The four teachers currently suspended for allegedly providing improper coaching to students during last April’s statewide ELA and Math exams are still at home waiting for the next plot development in this local drama.
By Sarah Varney
The four teachers currently suspended for allegedly providing improper coaching to students during last April’s statewide ELA and Math exams are still at home waiting for the next plot development in this local drama. Originally, the four had been assigned to work in the Rye City School District’s offices at 411 Theall Road, but on September 9, the first day of school, they were instead given work-at-home projects.
While many Osborn and Milton parents are still hoping that the teachers will be returned to their classrooms, that hope may be overly optimistic. The lull in settling the conflict over the summer is no indication of a possible positive outcome, as the teachers’ union prohibits hearings from being held outside of the school year, sources stressed.
Leave-replacement teachers have been hired to take over the two class sections at Osborn and the two class sections at Milton while the investigation continues.
The New York State Education Department has ceded control of the investigation to the district for now, with weekly check-ins by the state’s Test Security Unit. Official “charges” won’t be filed until the investigation is complete.
Meanwhile, rumors continue to fly. A credible source reports that the District had approached one of the teachers involved in the case with a settlement that would have required that teacher to admit wrongdoing and accept her suspension as a disciplinary action. Presumably, she would have been allowed back into her classroom after the unpaid suspension. She refused.

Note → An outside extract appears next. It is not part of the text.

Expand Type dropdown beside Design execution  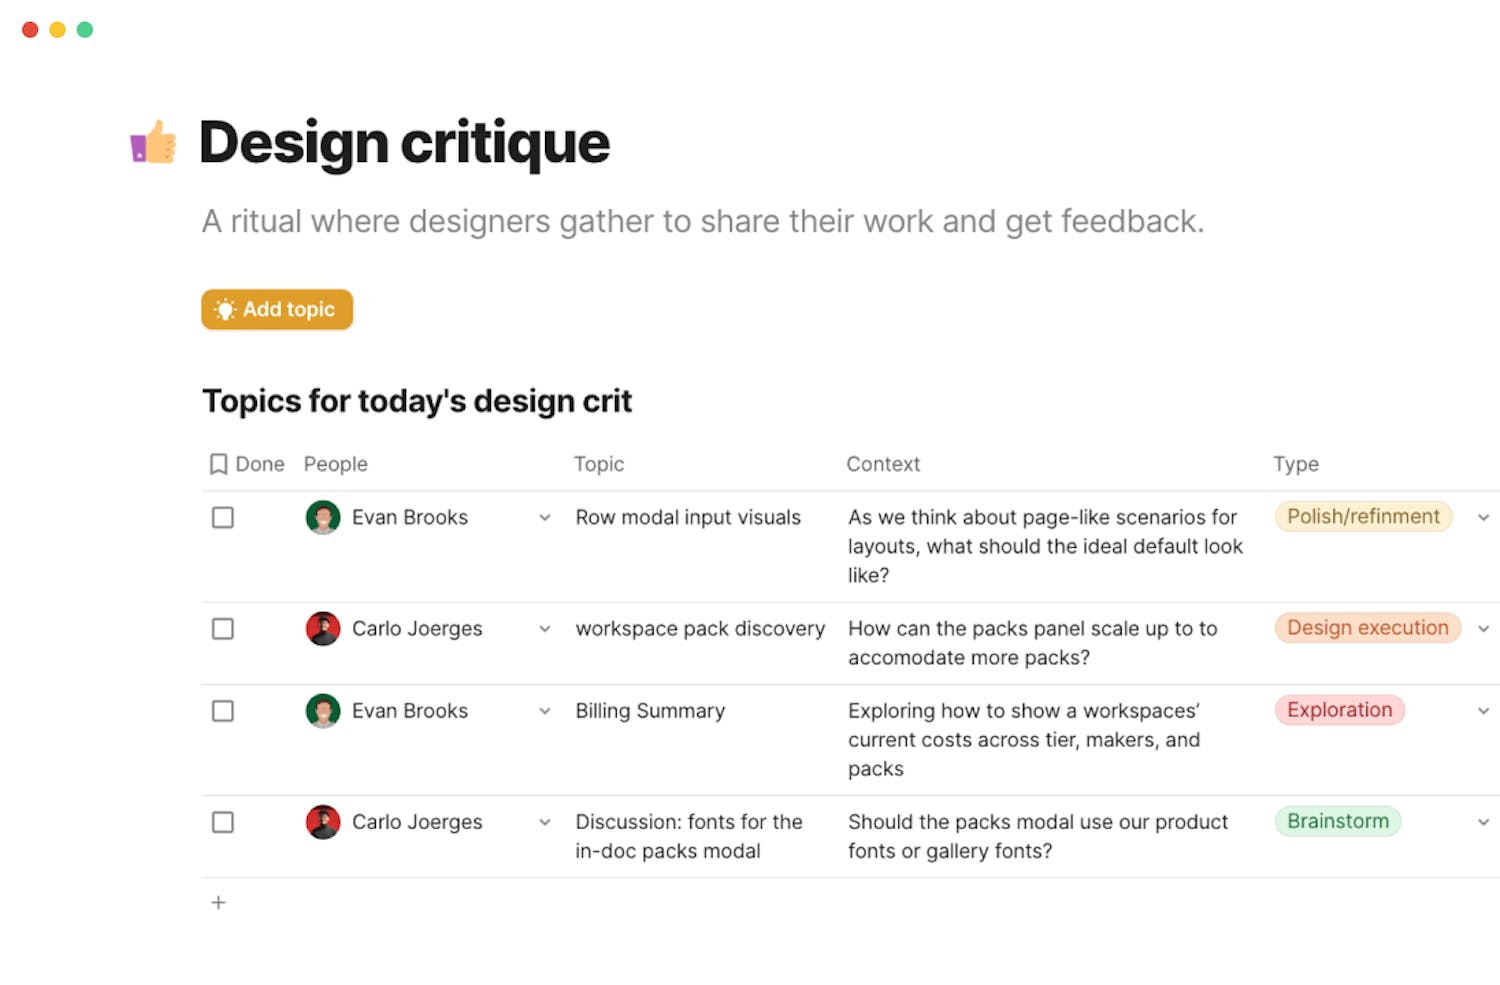point(1484,629)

A close study of case outcomes in this kind of situation shows that the odds may be in favor of the district in certain circumstances. There is some indication that tenure, along with the number of years that a teacher with a “clean” record has been employed, is taken into consideration in cases where a teacher is cleared of charges. Sources also report that expressions of remorse also boost chances of being cleared. Still other sources contend that this is unlikely.